Le festival d’Innsbruck redonne vie à une œuvre majeure de Vivaldi : un beau succès, malgré une lecture scénique décevante.

Une œuvre majeure du catalogue vivaldien

À l’occasion de la première de La fida ninfa, l’un des édifices théâtraux les plus coûteux du XVIIIe siècle, le Teatro Filarmonico de Vérone, fut inauguré le 6 janvier 1732. La commande de l’opéra avait été passée à Antonio Vivaldi, mais uniquement parce que Giuseppe Maria Orlandini, qui devait à l’origine mettre le livret en musique, n’était plus disponible lorsque le moment fut venu de composer l’œuvre. Probablement écrit en moins de deux mois, l’opéra fut monté avec grand succès : les décors de Bibbiena, les ballets d’Andrea Catani, le texte de Scipione Maffei (figure marquante de la culture italienne du XVIIIe siècle et financier de la construction du nouveau théâtre), l’orchestre, composé d’excellents virtuoses et, enfin, la musique même « du Signor Vivaldi » furent loués. On apprécia moins les chanteurs, pourtant renommés (Giovanna Gasperini, Gerolama Madonis, Francesco Venturini, Giuseppe Valentini) mais désavantagés par le peu de répétitions. L’opéra fut ensuite représenté en 1737 pour célébrer la naissance de la première fille de l’impératrice Marie-Thérèse au Theater am Kärntnertor de Vienne, ville où Vivaldi devait passer la dernière année de sa vie.

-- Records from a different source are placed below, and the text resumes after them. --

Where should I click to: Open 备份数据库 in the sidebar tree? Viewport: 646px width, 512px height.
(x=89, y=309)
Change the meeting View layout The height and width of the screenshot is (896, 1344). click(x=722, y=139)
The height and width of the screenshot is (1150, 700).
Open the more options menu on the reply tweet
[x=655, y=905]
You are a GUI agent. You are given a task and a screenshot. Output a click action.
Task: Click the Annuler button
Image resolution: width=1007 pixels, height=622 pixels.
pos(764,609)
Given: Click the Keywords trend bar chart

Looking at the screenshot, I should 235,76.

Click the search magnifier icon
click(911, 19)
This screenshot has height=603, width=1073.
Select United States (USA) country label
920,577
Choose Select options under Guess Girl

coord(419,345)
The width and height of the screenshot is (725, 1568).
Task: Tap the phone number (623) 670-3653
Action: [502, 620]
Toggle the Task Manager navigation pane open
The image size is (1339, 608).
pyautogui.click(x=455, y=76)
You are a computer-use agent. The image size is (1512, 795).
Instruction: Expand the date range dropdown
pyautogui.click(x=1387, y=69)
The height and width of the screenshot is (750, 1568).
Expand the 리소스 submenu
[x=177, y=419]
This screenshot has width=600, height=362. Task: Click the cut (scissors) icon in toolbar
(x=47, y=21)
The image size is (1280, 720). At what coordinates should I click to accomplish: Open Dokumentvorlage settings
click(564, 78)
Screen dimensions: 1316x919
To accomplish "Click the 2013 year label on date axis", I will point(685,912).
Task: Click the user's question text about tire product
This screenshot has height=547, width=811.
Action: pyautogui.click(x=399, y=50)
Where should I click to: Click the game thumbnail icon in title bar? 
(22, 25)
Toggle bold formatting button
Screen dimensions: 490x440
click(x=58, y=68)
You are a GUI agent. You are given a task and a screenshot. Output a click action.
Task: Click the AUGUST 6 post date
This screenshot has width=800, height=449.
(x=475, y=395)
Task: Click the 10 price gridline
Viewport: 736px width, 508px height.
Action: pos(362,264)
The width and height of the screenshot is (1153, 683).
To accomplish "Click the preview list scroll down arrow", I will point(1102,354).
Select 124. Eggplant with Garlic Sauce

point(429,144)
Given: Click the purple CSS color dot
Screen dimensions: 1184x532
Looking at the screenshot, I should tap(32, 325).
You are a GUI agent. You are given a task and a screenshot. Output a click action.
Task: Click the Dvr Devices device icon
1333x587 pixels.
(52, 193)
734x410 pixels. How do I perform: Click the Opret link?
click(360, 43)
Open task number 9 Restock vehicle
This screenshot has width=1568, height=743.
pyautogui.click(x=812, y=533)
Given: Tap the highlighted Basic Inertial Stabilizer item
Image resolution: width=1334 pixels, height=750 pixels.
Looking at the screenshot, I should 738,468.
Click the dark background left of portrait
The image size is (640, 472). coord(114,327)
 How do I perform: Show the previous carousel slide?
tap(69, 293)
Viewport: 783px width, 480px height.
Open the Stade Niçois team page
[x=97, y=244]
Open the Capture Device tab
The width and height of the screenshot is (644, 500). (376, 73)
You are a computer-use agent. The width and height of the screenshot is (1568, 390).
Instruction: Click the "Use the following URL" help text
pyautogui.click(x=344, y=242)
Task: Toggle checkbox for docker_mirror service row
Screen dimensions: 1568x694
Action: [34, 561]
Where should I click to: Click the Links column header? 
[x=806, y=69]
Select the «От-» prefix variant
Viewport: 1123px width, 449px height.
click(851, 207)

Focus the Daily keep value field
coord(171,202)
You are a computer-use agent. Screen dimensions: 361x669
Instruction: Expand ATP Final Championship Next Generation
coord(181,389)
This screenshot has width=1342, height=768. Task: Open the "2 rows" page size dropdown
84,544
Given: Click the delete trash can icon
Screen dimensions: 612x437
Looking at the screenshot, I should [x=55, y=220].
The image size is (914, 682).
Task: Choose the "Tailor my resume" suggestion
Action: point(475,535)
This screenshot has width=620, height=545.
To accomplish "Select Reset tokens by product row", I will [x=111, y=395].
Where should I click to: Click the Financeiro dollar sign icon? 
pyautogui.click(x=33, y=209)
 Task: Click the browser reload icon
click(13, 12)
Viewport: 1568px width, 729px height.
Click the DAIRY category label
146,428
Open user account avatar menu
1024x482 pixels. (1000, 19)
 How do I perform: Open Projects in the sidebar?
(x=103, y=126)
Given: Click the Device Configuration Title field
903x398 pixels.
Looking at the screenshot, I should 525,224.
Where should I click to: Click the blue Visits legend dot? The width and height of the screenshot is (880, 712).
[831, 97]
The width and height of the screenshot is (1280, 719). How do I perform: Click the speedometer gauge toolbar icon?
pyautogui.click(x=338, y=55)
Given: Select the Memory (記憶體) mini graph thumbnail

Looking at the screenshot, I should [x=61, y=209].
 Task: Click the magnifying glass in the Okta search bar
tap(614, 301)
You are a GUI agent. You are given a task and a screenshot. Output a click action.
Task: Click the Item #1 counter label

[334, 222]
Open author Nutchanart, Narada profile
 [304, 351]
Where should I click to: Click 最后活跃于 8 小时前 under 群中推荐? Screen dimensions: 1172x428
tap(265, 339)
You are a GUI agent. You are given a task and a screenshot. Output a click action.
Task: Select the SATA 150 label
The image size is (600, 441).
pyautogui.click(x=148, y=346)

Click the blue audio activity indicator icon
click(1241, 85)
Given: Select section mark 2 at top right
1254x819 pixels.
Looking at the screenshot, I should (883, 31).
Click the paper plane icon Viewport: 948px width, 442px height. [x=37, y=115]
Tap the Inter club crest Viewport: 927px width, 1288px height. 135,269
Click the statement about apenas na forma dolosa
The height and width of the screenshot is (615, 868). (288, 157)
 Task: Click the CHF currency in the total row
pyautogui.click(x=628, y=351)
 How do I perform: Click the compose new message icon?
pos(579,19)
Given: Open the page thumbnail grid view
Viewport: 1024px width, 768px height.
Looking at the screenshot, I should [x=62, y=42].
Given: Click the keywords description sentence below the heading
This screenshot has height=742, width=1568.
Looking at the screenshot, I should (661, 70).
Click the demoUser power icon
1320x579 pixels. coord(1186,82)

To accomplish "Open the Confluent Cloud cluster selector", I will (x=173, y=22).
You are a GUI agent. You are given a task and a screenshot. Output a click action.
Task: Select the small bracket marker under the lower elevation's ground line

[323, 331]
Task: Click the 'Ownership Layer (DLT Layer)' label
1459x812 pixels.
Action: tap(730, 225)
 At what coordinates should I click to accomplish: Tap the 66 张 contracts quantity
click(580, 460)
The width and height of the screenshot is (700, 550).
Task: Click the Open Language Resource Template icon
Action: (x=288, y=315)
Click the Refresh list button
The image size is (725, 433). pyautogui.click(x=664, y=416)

Sous le numéro de catalogue RV714, La fida ninfa est le 32e des opéras qui nous sont parvenus selon Reinhard Strohm, le plus grand spécialiste du théâtre musical du Prêtre roux. Fruit de sa pleine maturité, les trois actes présentent une série d’airs magnifiques avec lesquels Vivaldi transfigure les codes et les lieux communs de l’opera seria dont regorge le livret de Maffei. Le texte mêle nymphes (perçus ici comme des jeunes femmes associées aux bergers et aux paysans) et pirates dans une intrigue complexe où enlèvements, erreurs d’identité, amours complexes, fausses morts, suicides annoncés, tempêtes maritimes et interventions divines ne trouvent leur résolution qu’à la fin de l’opéra, comme dans un thriller d’Agatha Christie, au point que Narete déclare : « Tout est clair » tandis que Morasto conclut par : « Ô dieux suprêmes ! | Par quelles voies occultes conduisez-vous les mortels ?  » Le tout est habillé d’une musique extraordinaire : les vingt numéros musicaux comprennent une série d’ensembles (un duo, un trio, un quatuor et quelques courts chœurs) et des pages solistes dont certaines, rivalisant de virtuosité vocale, comptent parmi les plus difficiles de Vivaldi.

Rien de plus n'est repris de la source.